─── RECORDS TO USE

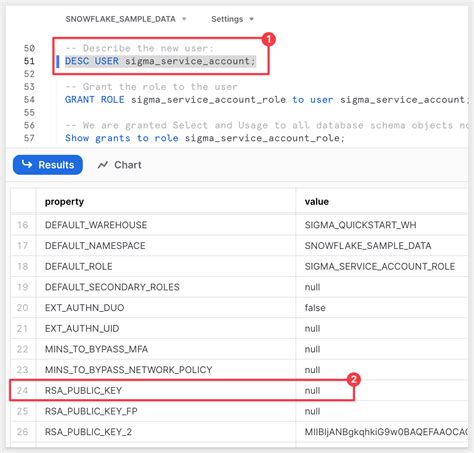Viewport: 474px width, 453px height.
Task: Select the RSA_PUBLIC_KEY_2 value cell
Action: point(382,432)
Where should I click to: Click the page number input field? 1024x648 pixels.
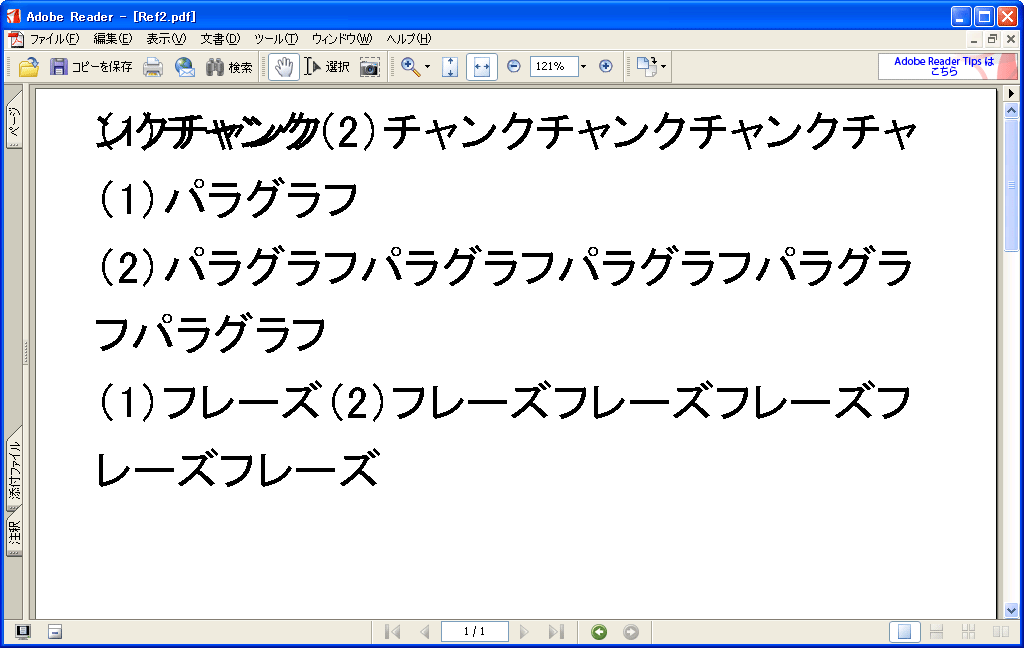point(473,631)
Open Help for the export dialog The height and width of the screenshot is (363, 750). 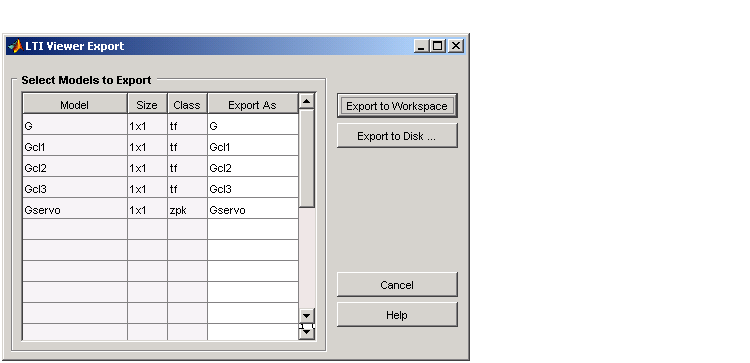tap(397, 315)
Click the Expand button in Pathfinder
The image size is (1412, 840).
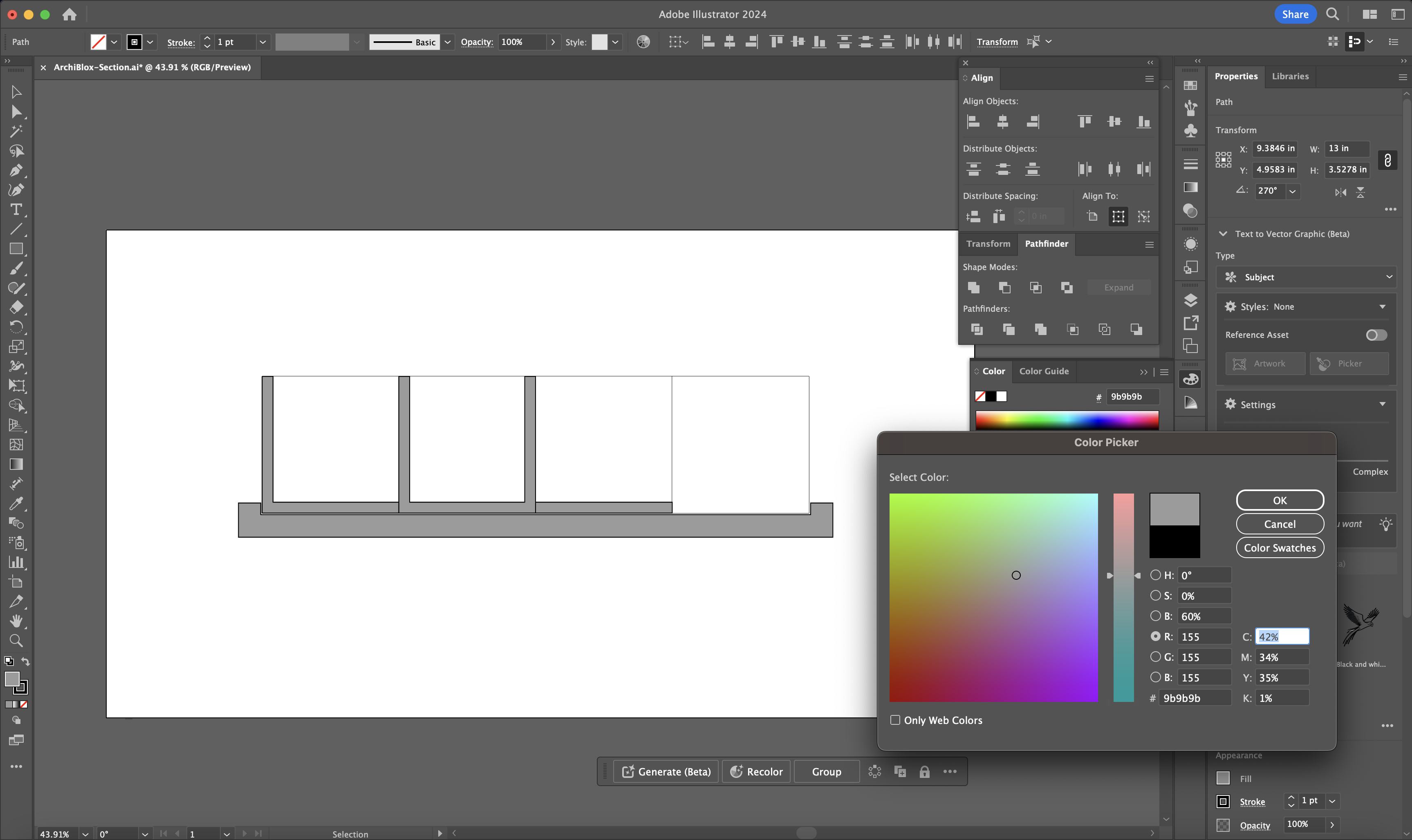coord(1118,287)
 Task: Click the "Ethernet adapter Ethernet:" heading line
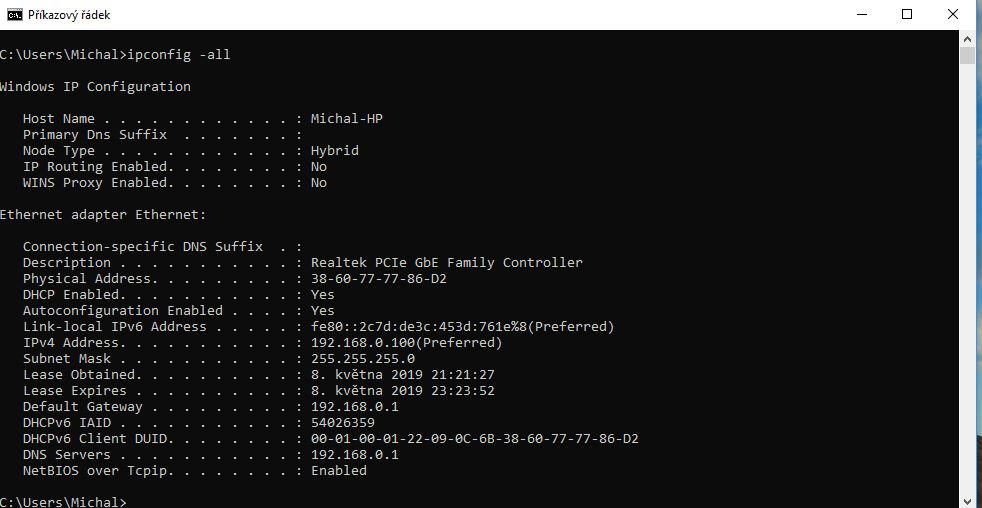click(102, 214)
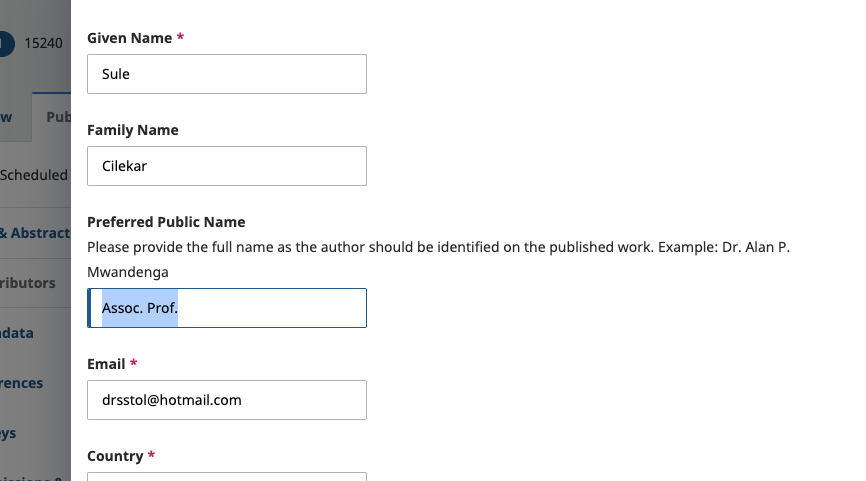866x481 pixels.
Task: Go to the Contributors section
Action: tap(30, 283)
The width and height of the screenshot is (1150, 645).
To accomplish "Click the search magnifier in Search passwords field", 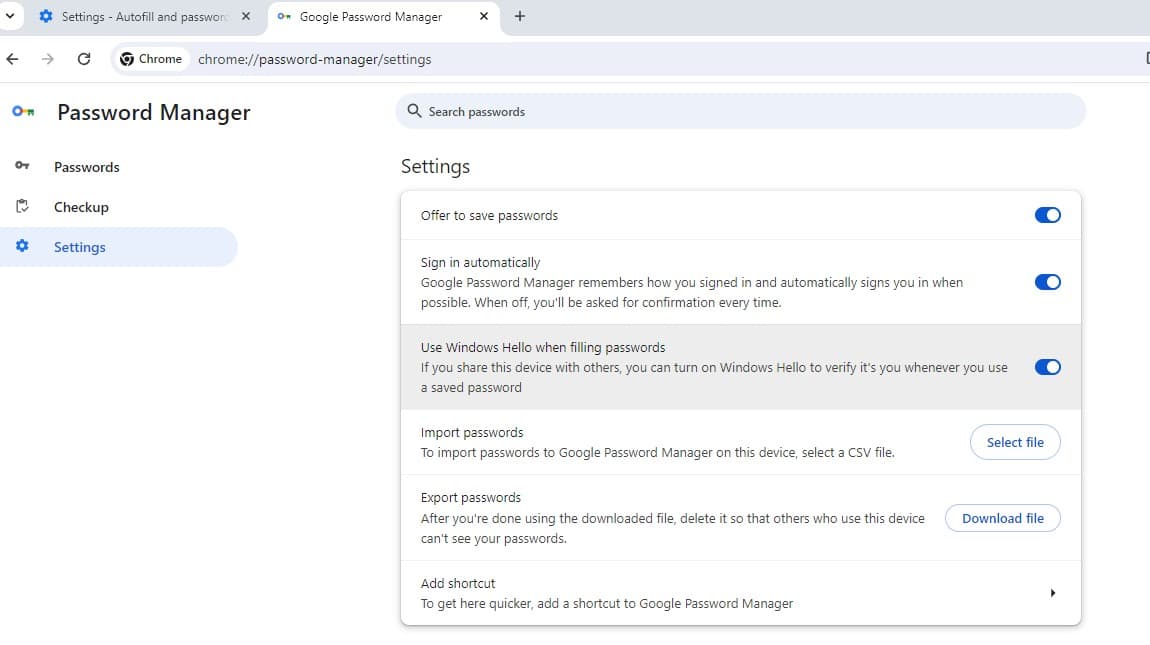I will point(414,111).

──────

ASSIGNMENT: With the pictures removed from your copy, retype the lines above from the one that contains "Click the Expand button in Pathfinder" through the one that contains "The width and", exactly.

SOLUTION:
Click the Expand button in Pathfinder
The image size is (1412, 840).
coord(1118,287)
 Task: Click the "Ethernet adapter Ethernet:" heading line
click(102, 214)
866x481 pixels.
Task: Go to the Contributors section
Action: tap(30, 283)
The width and height of the screenshot is (1150, 645).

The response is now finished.